PeppermintPasty Mon 28-Jan-13 16:35:30

This is depressing, I love Mrs B.

I shall choose to interpret that article as part of her clever (and probably feminist) plan to maintain her place at the top of the Baking Patriarchy (there is one you know) by pretending to be fluffy, light and spongy brained

It's been a long day. Without any cake.

Blistory Mon 28-Jan-13 16:36:20

I agree with Xenia to an extent.

The sooner that we stop referring to working full time as 'acting like a man' the better.

And that's why it's disappointing to see someone who has benefitted from feminism making similar statements. She likes the idea of chivalry, she likes being treated like a lady. Quite frankly, I expect everyone to be courteous to everyone but a lot of what she finds flattering is actually insulting. It suggests incapacity or weakness.
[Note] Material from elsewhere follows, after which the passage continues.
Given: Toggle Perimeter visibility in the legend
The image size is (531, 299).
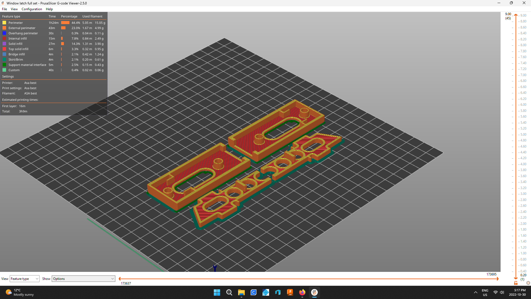Looking at the screenshot, I should [x=15, y=23].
Can't walk over and pick up your own coat, dear ? Door too heavy for you ? Bollox to that. And yes, I wouldn't buy any of her books after that.

booboomonster Mon 28-Jan-13 16:37:11

Of course she is a feminist - she just doesn't know it! Otherwise, like others have said, it's just deeply depressing. Pity she's so deluded really!

MardyBraWouldDoEddieRedmayne Mon 28-Jan-13 16:38:44

"Sad to see a successful woman attacking women in this way but it's In the dm so would not expect anything else"

It's not just the DM. Also linked to The Times, but decided to do a dreaded DM link as I know lots of MNers don't subscribe to the paywall.

ppeatfruit Mon 28-Jan-13 16:40:53

I agree mindosa

LRDtheFeministDragon Mon 28-Jan-13 16:45:08

min - I would think the way around it is to get rid of the idea that the best way to work is by working 12 hour days, and that only women take leave when they have a baby?

I don't know.

But I think wherever you stand on this, it's not like there isn't a shedload of debate on it, and if she's not informed, she shouldn't pontificate, IMO. Because she's not just expressing an off-the-cuff opinion - she knows lots of people will take her seriously.